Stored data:
BEGIN
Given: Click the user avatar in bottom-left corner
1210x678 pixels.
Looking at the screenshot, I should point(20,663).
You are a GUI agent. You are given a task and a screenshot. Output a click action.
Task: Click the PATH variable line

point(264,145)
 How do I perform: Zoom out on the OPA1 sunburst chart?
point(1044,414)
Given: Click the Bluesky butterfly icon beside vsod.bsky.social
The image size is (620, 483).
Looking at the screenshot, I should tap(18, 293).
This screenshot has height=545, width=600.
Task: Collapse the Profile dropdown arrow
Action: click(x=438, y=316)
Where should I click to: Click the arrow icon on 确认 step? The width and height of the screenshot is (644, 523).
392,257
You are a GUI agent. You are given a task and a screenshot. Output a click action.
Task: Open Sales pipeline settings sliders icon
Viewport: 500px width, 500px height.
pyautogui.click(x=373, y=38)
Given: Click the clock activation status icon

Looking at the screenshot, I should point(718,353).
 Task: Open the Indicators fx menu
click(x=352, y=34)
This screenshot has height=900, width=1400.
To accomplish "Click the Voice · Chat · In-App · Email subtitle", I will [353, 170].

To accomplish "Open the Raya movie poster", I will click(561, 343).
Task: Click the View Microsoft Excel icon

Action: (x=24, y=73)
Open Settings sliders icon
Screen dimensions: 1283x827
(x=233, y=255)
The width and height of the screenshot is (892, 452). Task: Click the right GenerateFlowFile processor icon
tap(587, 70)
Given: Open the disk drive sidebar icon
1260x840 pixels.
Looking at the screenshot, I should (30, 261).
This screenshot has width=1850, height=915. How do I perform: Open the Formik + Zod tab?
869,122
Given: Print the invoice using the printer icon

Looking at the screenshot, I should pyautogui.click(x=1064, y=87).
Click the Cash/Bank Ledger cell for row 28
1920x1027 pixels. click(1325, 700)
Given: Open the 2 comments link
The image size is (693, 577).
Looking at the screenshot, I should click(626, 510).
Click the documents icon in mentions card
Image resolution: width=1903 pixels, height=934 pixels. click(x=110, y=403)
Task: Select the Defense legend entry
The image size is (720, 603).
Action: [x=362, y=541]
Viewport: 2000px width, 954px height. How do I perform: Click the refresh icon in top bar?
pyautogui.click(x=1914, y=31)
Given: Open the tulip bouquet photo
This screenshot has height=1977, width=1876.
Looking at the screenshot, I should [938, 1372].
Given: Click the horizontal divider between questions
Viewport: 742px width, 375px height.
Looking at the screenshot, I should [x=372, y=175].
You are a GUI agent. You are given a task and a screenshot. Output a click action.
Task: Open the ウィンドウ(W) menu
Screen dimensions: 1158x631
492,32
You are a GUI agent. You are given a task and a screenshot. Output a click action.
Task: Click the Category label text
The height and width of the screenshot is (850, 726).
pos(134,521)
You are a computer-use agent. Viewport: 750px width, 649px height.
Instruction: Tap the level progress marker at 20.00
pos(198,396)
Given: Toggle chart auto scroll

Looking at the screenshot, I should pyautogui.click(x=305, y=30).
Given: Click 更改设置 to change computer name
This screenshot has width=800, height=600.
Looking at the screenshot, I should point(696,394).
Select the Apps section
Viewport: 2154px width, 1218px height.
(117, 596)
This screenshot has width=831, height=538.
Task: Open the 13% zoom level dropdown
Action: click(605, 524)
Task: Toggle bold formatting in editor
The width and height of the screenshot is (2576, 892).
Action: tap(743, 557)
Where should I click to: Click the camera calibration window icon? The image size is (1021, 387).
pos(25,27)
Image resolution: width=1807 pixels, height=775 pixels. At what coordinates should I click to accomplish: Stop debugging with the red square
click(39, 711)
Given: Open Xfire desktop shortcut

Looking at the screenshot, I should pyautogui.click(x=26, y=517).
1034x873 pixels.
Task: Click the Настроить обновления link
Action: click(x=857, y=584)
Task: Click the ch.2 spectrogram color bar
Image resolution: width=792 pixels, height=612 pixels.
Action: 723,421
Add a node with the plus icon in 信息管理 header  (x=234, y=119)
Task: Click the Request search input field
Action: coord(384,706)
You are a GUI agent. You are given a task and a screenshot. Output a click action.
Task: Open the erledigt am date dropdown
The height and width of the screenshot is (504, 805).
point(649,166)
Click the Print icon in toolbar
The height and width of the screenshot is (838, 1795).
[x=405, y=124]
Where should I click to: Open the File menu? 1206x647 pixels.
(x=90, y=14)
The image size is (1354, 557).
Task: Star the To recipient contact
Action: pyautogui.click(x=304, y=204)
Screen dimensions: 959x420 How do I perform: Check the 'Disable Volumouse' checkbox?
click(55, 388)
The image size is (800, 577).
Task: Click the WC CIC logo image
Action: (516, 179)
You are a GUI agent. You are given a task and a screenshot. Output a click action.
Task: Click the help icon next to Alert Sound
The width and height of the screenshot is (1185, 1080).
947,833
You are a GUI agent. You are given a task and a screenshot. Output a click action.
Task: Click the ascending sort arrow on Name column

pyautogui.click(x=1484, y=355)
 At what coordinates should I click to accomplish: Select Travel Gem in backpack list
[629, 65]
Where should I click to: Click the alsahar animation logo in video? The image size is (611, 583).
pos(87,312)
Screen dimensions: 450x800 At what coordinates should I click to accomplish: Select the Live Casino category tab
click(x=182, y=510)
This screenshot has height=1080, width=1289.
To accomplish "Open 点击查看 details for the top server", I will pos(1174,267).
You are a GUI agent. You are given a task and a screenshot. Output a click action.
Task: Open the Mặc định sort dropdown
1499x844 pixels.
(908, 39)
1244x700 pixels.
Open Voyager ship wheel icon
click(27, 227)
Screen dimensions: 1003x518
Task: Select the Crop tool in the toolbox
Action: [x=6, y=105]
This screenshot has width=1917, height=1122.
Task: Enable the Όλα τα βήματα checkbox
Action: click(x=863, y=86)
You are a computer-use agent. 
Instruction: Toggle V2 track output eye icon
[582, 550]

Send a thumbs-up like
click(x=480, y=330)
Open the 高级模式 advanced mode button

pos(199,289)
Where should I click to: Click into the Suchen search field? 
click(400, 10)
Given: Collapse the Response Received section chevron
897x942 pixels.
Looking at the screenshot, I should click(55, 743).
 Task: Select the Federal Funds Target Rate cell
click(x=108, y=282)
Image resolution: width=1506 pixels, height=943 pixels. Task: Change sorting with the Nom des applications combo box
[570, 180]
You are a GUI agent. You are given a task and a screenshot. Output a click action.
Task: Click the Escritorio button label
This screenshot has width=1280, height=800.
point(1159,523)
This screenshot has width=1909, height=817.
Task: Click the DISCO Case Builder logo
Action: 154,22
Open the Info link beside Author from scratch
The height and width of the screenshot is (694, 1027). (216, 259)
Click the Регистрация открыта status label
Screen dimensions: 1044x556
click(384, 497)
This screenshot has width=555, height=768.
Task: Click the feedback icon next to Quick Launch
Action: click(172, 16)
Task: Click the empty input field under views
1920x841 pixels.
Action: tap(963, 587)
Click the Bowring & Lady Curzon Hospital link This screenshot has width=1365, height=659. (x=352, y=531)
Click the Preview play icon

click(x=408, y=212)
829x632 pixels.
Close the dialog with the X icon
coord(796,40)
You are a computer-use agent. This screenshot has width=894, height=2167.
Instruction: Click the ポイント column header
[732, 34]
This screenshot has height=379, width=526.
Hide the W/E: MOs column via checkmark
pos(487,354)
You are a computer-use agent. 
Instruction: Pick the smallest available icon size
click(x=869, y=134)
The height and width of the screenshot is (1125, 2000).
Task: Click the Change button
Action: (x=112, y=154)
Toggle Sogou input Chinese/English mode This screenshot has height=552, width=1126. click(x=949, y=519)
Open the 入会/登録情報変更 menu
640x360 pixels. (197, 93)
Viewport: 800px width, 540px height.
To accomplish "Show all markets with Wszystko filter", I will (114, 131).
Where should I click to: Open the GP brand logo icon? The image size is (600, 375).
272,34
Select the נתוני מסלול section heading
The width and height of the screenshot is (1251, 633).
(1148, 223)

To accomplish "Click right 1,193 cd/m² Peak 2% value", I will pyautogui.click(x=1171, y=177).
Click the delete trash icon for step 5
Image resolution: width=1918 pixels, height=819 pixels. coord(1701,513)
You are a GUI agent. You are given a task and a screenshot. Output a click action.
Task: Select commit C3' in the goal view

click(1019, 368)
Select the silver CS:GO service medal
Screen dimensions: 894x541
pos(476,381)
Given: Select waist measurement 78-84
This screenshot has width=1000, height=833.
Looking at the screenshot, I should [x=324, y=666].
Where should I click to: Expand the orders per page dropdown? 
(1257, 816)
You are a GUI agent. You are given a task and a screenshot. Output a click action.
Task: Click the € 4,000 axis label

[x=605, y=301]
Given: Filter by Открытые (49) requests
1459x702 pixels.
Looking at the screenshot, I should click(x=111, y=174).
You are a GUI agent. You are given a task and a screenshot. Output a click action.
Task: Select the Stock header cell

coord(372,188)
END
Work required: Search the lines above for the string "will" and copy each line that has it.

Answer to the exercise:
To accomplish "Click the Voice · Chat · In-App · Email subtitle", I will [353, 170].
To accomplish "Open the Raya movie poster", I will click(561, 343).
To accomplish "Open 点击查看 details for the top server", I will pos(1174,267).
To accomplish "Show all markets with Wszystko filter", I will (114, 131).
To accomplish "Click right 1,193 cd/m² Peak 2% value", I will pyautogui.click(x=1171, y=177).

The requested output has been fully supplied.